— start of RECORDS SUPPLIED —
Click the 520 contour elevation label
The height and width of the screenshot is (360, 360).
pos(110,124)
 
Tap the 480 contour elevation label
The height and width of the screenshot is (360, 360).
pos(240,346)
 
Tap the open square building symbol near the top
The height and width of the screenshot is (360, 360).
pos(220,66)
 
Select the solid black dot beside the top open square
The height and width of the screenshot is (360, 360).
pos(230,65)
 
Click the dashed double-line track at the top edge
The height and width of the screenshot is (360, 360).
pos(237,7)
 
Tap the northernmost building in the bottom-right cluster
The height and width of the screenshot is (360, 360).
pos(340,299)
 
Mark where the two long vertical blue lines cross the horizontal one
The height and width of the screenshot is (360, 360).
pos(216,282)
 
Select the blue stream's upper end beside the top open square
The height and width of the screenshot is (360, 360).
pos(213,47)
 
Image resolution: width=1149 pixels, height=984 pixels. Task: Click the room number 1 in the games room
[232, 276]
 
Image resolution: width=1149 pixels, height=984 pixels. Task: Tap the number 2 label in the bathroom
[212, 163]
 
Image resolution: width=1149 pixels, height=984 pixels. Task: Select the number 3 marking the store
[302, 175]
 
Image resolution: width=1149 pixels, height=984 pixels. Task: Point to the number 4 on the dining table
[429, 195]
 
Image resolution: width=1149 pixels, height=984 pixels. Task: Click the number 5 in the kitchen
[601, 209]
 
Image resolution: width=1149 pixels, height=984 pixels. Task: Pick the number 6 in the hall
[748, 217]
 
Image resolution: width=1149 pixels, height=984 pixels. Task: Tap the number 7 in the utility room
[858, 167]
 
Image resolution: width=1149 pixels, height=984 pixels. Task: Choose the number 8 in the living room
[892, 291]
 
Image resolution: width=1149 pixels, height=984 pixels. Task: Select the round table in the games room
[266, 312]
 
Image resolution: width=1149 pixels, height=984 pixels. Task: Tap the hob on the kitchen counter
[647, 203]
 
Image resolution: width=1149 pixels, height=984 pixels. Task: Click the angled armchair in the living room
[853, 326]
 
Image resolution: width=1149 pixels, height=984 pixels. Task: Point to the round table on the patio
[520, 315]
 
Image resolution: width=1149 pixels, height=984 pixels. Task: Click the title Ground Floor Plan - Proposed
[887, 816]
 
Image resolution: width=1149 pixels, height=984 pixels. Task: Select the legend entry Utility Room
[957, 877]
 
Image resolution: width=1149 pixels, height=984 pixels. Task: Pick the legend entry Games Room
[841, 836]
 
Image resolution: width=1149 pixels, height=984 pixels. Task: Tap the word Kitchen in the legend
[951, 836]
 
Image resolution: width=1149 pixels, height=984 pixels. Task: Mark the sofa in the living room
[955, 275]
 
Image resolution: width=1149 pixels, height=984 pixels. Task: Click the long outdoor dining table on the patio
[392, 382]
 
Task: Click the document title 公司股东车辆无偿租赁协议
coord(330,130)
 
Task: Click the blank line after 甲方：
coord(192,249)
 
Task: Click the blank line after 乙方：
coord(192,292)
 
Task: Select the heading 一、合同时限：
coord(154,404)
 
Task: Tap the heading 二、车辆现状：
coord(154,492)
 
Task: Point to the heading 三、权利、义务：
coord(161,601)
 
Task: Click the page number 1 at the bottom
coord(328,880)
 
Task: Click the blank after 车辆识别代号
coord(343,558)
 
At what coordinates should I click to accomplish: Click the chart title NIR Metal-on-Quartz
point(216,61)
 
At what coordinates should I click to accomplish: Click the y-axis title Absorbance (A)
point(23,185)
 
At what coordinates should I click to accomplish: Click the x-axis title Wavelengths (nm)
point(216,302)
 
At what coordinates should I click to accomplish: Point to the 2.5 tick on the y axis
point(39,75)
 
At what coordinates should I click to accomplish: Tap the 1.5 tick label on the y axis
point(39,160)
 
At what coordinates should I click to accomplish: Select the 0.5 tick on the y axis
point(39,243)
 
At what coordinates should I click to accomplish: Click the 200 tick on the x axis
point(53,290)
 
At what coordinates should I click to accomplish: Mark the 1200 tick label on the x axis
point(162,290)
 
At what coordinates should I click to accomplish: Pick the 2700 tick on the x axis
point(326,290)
— end of RECORDS SUPPLIED —
▸ **DIRECTIONS**: Pull out every line in the records above that contains the string "long". Treat uppercase and lowercase as different.

▸ **FINAL RESULT**:
Mark where the two long vertical blue lines cross the horizontal one
Image resolution: width=1149 pixels, height=984 pixels. Task: Click the long outdoor dining table on the patio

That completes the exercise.